DIRECTIONS FOR THIS TASK: Reproduce the entries below exactly, but only from the line containing "Task: Open Yapı Denetim shield icon" to the line containing "Task: Expand the 使用源站域名 HOST header dropdown", inclusive.

SUPPLIED RECORDS:
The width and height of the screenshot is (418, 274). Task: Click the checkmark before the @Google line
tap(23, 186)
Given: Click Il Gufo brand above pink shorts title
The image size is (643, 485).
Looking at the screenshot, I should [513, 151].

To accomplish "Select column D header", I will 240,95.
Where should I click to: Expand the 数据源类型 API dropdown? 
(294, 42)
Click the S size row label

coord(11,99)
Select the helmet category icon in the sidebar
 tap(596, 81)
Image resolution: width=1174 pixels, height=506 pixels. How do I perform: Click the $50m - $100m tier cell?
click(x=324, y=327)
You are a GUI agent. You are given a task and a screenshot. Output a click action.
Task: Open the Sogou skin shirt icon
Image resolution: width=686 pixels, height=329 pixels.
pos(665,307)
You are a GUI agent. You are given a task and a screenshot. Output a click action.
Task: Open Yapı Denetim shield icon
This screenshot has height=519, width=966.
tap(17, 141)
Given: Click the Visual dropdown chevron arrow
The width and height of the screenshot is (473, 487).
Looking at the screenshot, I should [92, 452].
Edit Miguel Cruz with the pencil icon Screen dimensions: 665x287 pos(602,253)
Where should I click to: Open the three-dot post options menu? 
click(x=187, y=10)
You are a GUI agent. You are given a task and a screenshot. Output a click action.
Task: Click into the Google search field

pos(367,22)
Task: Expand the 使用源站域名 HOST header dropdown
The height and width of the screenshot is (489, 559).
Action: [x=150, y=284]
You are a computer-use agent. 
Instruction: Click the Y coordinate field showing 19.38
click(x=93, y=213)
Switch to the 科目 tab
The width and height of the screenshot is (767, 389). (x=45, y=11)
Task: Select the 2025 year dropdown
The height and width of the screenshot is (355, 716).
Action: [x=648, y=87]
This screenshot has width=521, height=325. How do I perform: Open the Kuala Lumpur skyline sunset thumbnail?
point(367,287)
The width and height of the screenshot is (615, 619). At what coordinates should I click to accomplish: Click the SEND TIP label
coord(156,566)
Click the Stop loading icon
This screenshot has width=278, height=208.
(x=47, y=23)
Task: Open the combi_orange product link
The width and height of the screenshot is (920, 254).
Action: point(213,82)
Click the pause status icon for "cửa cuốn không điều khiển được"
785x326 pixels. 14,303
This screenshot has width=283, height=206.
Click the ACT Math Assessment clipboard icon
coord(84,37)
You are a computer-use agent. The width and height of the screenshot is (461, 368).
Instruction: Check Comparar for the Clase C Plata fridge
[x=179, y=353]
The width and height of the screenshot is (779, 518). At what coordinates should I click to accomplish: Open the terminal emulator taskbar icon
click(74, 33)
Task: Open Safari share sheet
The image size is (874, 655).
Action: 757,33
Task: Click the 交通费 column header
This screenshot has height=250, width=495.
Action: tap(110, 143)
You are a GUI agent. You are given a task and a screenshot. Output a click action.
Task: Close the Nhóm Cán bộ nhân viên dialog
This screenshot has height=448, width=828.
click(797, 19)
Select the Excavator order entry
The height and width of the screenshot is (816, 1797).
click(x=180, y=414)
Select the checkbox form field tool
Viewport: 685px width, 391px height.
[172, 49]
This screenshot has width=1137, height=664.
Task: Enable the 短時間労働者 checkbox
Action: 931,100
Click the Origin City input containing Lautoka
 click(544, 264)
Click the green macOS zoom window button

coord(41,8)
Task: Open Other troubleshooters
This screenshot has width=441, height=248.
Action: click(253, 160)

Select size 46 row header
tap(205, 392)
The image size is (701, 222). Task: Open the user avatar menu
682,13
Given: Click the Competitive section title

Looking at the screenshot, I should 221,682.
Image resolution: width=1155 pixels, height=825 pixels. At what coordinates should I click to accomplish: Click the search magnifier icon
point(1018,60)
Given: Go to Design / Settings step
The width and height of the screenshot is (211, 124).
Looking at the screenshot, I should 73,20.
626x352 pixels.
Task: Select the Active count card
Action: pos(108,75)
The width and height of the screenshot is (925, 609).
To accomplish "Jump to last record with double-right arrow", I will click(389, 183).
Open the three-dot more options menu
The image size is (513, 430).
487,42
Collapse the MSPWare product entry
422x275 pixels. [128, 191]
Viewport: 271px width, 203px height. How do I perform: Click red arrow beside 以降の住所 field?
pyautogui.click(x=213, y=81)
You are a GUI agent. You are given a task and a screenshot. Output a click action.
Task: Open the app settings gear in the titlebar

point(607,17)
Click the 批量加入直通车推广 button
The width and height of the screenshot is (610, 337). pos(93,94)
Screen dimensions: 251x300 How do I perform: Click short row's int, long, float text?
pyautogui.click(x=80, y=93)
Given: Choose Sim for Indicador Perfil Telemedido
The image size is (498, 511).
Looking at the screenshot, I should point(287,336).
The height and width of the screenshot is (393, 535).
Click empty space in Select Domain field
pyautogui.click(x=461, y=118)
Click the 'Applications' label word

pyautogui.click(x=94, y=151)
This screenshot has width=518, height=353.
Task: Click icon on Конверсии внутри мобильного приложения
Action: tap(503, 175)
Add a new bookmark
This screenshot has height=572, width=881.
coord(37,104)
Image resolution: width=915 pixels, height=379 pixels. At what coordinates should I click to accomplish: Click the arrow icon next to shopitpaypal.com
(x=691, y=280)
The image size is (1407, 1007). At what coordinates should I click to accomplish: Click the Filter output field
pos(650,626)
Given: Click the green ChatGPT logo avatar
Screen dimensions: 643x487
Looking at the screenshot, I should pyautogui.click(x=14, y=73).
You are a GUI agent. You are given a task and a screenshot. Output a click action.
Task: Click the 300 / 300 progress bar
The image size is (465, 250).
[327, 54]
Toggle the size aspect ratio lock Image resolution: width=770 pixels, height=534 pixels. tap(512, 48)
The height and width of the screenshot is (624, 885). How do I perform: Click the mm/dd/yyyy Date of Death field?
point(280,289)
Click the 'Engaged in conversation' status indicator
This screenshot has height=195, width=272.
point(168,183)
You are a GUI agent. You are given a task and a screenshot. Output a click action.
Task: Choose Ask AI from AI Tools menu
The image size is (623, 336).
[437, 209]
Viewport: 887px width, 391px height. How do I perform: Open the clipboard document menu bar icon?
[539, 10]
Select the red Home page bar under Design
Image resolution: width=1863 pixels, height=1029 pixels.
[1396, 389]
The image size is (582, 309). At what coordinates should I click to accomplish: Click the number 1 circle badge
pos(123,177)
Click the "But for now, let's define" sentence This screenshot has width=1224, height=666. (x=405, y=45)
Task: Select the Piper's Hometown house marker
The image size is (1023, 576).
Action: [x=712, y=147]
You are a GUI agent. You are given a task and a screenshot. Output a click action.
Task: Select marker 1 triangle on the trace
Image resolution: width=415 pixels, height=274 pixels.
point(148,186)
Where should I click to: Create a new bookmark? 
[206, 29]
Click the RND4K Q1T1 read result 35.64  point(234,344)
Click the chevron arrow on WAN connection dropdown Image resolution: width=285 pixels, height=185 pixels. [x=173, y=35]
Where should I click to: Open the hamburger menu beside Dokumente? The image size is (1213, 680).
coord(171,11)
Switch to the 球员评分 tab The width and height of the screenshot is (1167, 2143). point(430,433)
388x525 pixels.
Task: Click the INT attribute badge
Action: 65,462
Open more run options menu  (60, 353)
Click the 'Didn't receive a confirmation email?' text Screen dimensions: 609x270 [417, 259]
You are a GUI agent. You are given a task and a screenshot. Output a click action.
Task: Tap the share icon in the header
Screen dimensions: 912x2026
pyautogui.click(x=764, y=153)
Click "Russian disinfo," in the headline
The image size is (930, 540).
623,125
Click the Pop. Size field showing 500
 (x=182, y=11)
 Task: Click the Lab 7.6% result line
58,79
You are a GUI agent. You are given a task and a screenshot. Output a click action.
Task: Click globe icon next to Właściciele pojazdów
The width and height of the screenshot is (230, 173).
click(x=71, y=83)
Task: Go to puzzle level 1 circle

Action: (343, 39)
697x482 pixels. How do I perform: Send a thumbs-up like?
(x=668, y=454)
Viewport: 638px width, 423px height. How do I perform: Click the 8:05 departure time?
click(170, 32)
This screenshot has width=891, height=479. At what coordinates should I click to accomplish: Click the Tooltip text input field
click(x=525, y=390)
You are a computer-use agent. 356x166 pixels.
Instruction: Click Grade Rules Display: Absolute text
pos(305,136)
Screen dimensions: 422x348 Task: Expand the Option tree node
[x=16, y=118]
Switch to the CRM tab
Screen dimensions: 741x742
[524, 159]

SOLUTION TO THIS EXERCISE:
Task: Open Yapı Denetim shield icon
This screenshot has height=519, width=966.
tap(17, 141)
Given: Click the Visual dropdown chevron arrow
The width and height of the screenshot is (473, 487).
Looking at the screenshot, I should [92, 452].
Edit Miguel Cruz with the pencil icon Screen dimensions: 665x287 pos(602,253)
Where should I click to: Open the three-dot post options menu? 
click(x=187, y=10)
You are a GUI agent. You are given a task and a screenshot. Output a click action.
Task: Click into the Google search field

pos(367,22)
Task: Expand the 使用源站域名 HOST header dropdown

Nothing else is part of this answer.